- **Work order**:
Render the portion of the listing that opens with the line containing "The width and height of the screenshot is (476, 285)." and closes with the line containing "In order to click on username-highlight: 라라와" as a JSON list of strings, one per line, omitting blank lines.

- **Input data**:
---
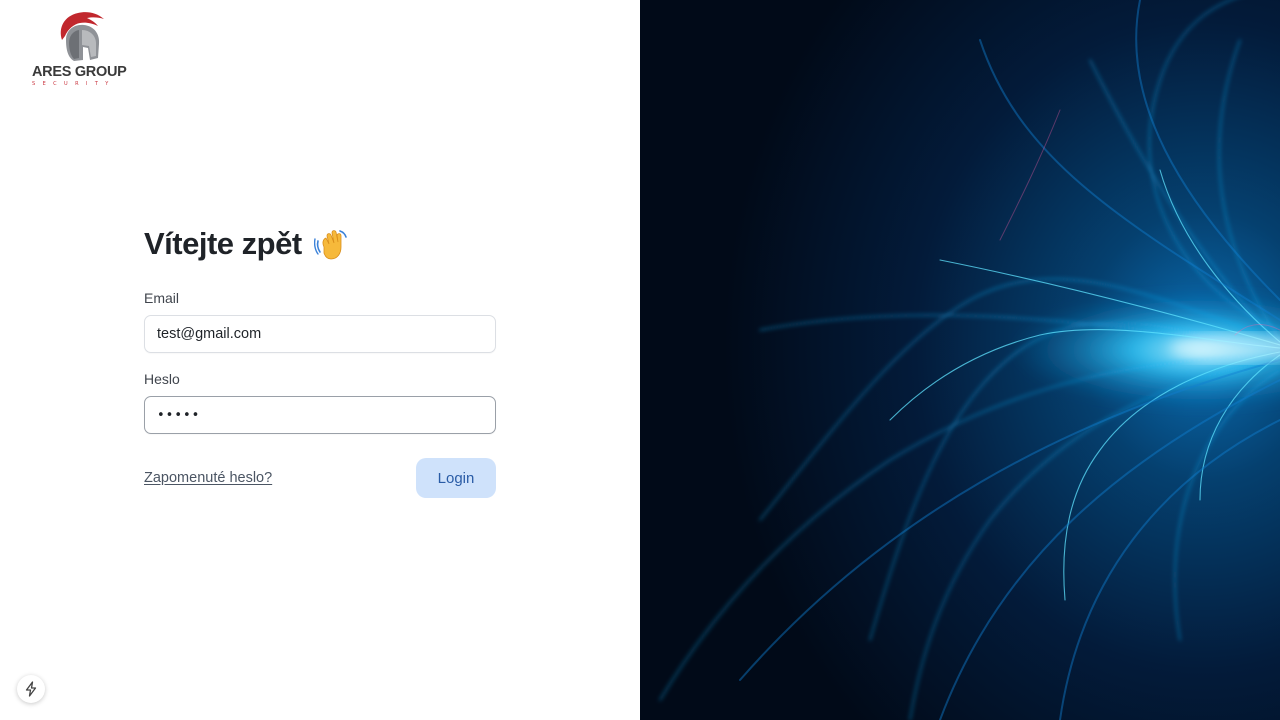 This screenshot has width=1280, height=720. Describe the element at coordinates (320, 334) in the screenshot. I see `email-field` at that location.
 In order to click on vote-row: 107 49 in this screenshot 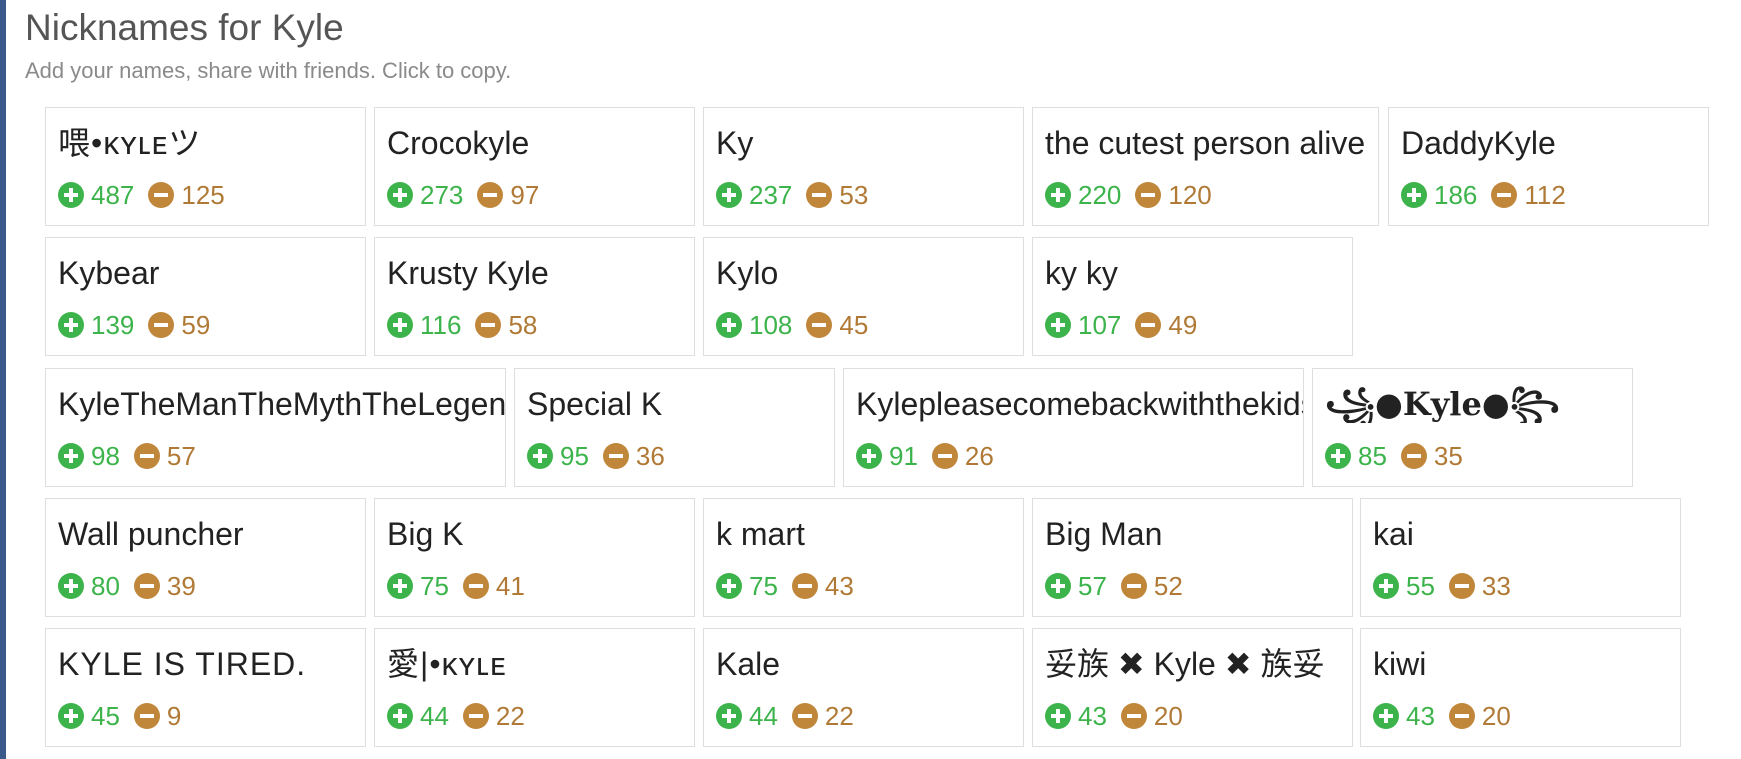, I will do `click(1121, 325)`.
---
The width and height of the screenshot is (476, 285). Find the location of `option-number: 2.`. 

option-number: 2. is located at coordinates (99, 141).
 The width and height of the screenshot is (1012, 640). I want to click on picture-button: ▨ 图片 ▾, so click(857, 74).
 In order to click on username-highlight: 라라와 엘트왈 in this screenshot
---
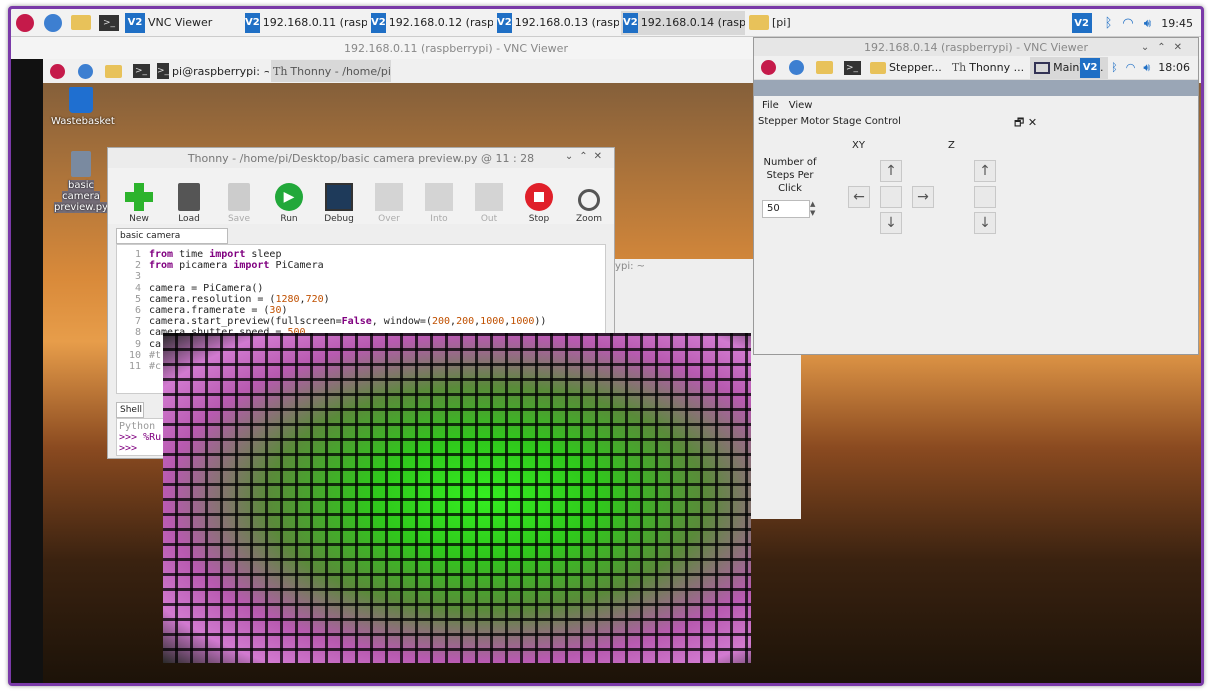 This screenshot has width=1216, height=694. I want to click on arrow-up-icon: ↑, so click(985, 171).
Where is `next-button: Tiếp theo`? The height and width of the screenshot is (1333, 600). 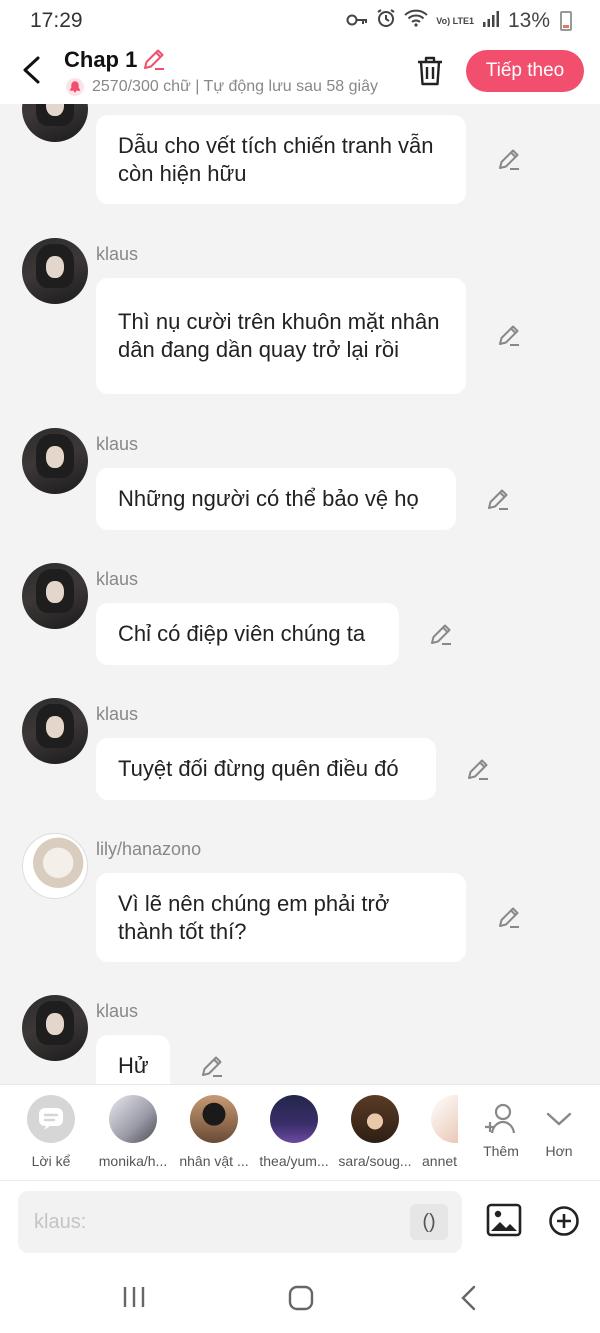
---
- **Task response**:
[
  "The width and height of the screenshot is (476, 285). Find the location of `option-number: 2.`. ",
  "option-number: 2. is located at coordinates (99, 141).",
  " The width and height of the screenshot is (1012, 640). I want to click on picture-button: ▨ 图片 ▾, so click(857, 74).",
  " In order to click on username-highlight: 라라와 엘트왈 in this screenshot"
]